Il faut distinguer « les races » et « la race ». L’usage du terme au pluriel relève de la biologie et de la génétique. Il repose sur l’idée d’aptitudes prédéterminées d’êtres vivants distingués en fonction de leur aspect. Or, chez les humains, aucun groupe de population, n’est prédestiné à échouer ou à réussir dans un domaine particulier. Il n’y a pas de rapport entre l’apparence d’un ensemble de personnes et leurs capacités physiques ou intellectuelles. Si, en effet, elles peuvent varier ce ne sera qu’à l’échelle individuelle et non collective. C’est pourquoi parler de races humaines n’est pas recevable. En revanche, « la » race désigne un fait social, une catégorie analytique qui offre une clé de compréhension des processus d’assignation, de relégation et de domination, mais aussi d’exclusion ou de ségrégation. La race est donc une construction socioculturelle qui est familière aux hommes des 17e et 18e siècles. C’est un prisme leur permettant d’organiser le monde dans lequel ils vivent. À ce titre, l’idée de race est centrale dans l’histoire des sociétés américaines qui sont, et demeurent, profondément marquées par les questions raciales car leurs territoires ont tous connu, mais à des degrés divers, l’esclavage racialisé.
Certains historiens n’utilisent pas le terme de race et lui préfèrent le « préjugé de couleur ». Tout d’abord, il faut observer que le terme race est d’un usage relativement courant dès le 17e siècle ; ensuite, il rend mieux compte du rapport entre la couleur et la nature des individus permettant ainsi de séparer les humanités.
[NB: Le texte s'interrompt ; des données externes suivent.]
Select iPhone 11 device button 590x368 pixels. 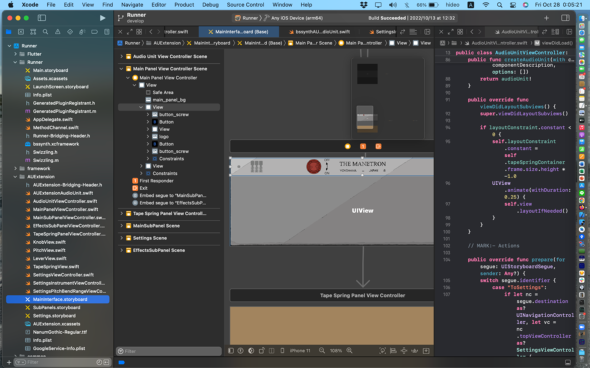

La couleur de peau est l’élément déterminant de la race qui sert très tôt aux distinctions discriminantes et disqualifiantes. Mais jusqu’au début du 17e siècle, pour les Européens, elle n’est pas considérée comme un obstacle insurmontable à l’inscription dans un processus de civilisation. Portés par l’universalisme chrétien, les missionnaires pensent que l’évangélisation et l’éducation peuvent permettre aux populations amérindiennes de progresser, voire de parvenir à une certaine assimilation.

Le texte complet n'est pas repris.